HomeBrew at Your Wedding, Great Concept!!


I brew! Weddings bring out the beer-zillas in these grooms

Beer made John and Ashley King’s wedding even more special.

John King had dreamed about the beer he’d homebrew for his wedding since the night he proposed.

“I dropped to my knee under a streetlamp in the snow — my wife reminds me we were right next to a dumpster as well — when I popped the question,” he recalled. “We then grabbed a drink, made some phone calls, and started talking about wedding plans and discussed how making beer for the occasion would be pretty cool.”

Something old, something new, something borrowed, something … brewed? That’s the motto for a growing number of grooms, and even a few brides. Homebrewing is becoming a big deal — the Homebrewers Association estimates there’s more than one million homebrewers and over 1,000 homebrew clubs in America. And if you search the homebrewing forums on Reddit or Homebrew Talk, you’ll find plenty of threads asking for advice about what to brew for a wedding.

If I was a huge beer geek back when I got married in ’98 (I wasn’t) and I could homebrew to save my life (I can’t), I too would have brewed my own beer for my wedding. My future wife would be fussing over her dress, and I’d be fussing over beer styles. She’d be making up the guest list, and I’d be sorting out the grain bills. She’d be picking out flowers while I was out picking hops. By the time we said our vows, the energy I’d expended on beer would probably match what my bride spent arranging the rest of the wedding.

And I’d get started right away, just like King did. The day after he proposed, he cooked up a clone of Three Floyd’s Dreadnaught IPA, which he dubbed Ball n’ Chain IPA. It was followed by a blueberry beer named Something Blue-berry Ale and a steady stream of other brews over the next year, some of which turned out great, others that didn’t turn out at all (these just happened to be the styles that his fiancée requested).

King, who writes for LouisvilleBeer.com, would set aside a portion of every batch he brewed that year, stocking up for the big day. In the end, he amassed enough beer for the rehearsal dinner, for sipping on the Louisville trolley and for the wedding party at the reception. His homebrew was supplemented by local offerings from New Albanian Brewing Company and the Bluegrass Brewing Company, making for a pretty tasty affair.

A guest gets a taste of one of eight brews Evan Burck concocted for his wedding.

But King’s suggestion to visit Dogfish Head’s Brewpub in Rehoboth Beach after the wedding didn’t get such a warm reception. “I seriously asked my wife if we could go there on our honeymoon, but she didn’t think it was really that funny,” he lamented.  For the record, he wasn’t kidding.

Evan Burck, an avid homebrewer from Washington state, never questioned if he’d brew his own beer for his wedding. “Being that brewing was one of the biggest things in my life, and there would be beer at the wedding, it just made sense from the get-go,” Burck said.

Like King, Burck’s wife left the brewing up to him. “She wanted this to be my thing,” he said. “I brewed eight beers: My Summer Lager, Pale Ale, Munich Dunkel, Double IPA, Coconut Porter, a Brettanomyces raspberry funky Belgian, Saison and a Belgian Dark Strong.

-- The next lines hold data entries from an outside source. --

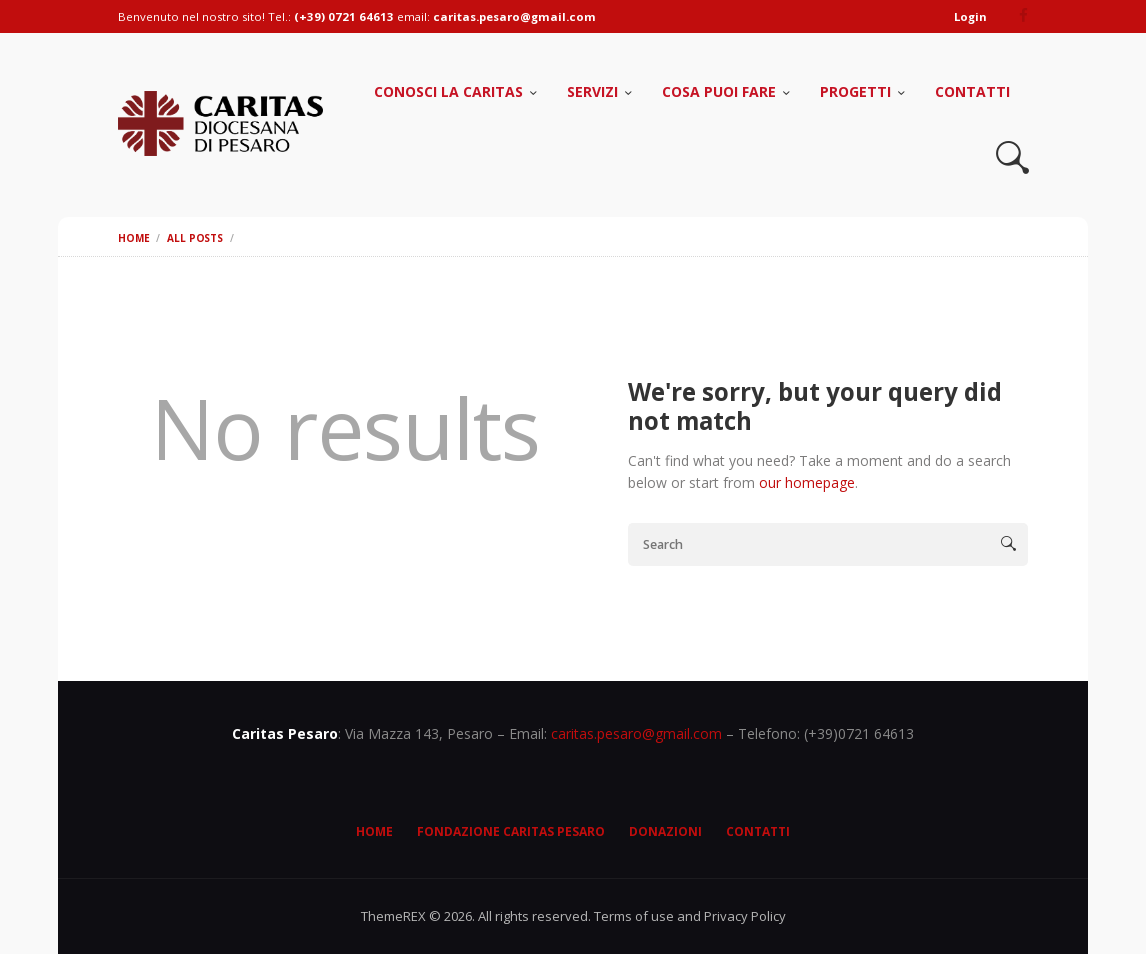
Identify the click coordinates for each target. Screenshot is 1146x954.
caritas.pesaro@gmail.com (636, 733)
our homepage (807, 482)
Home (133, 238)
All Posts (195, 238)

I wanted the lineup to cover a wide range of flavors. I don’t think I could have done a wider range than that!”

Burck put in a ton of work to bring his beers to life. “Each brew day was at least five to six hours of work alone, so times that by eight,” he said. “Then all the kegging, bottling, and other efforts that came later.” When I asked him to tally up all the hours he put into brewing and presenting his beers, he responded, “Honestly, I can’t even begin to estimate.”

Two brews from Evan Burck’s wedding beers collection.

And he painstakingly ensured the brews were dressed up for the occasion.

“I put together a six-tap jockey box that I covered in hop vines I cut myself,” he said. “Each tap had a framed, printed description of each beer under it. The Saison and Belgian Dark Strong were both bottled, and I used artwork from our wedding invitations to decorate the labels.”

In the end, Burck brewed 30 gallons of beer that were served in kegs and about 20 large bottles of the Saison and Belgian Strong Dark. That’s a lot of beer for 50 people, but it was all gone in the end, a testament to just how much his guests enjoyed his brews.

“I’d say they’re the best eight beers I ever brewed,” he said. “I was certain that with eight beers, there would be some disappointments, but it seems that everything I’ve done since gets compared to the quality I achieved for my wedding beers.” That sounds like homebrewer’s dream wedding to me.

“If you’re a brewer and marriage is in your future, I can’t recommend it enough,” Burck said, adding that even those who are married should consider brewing for special occasions.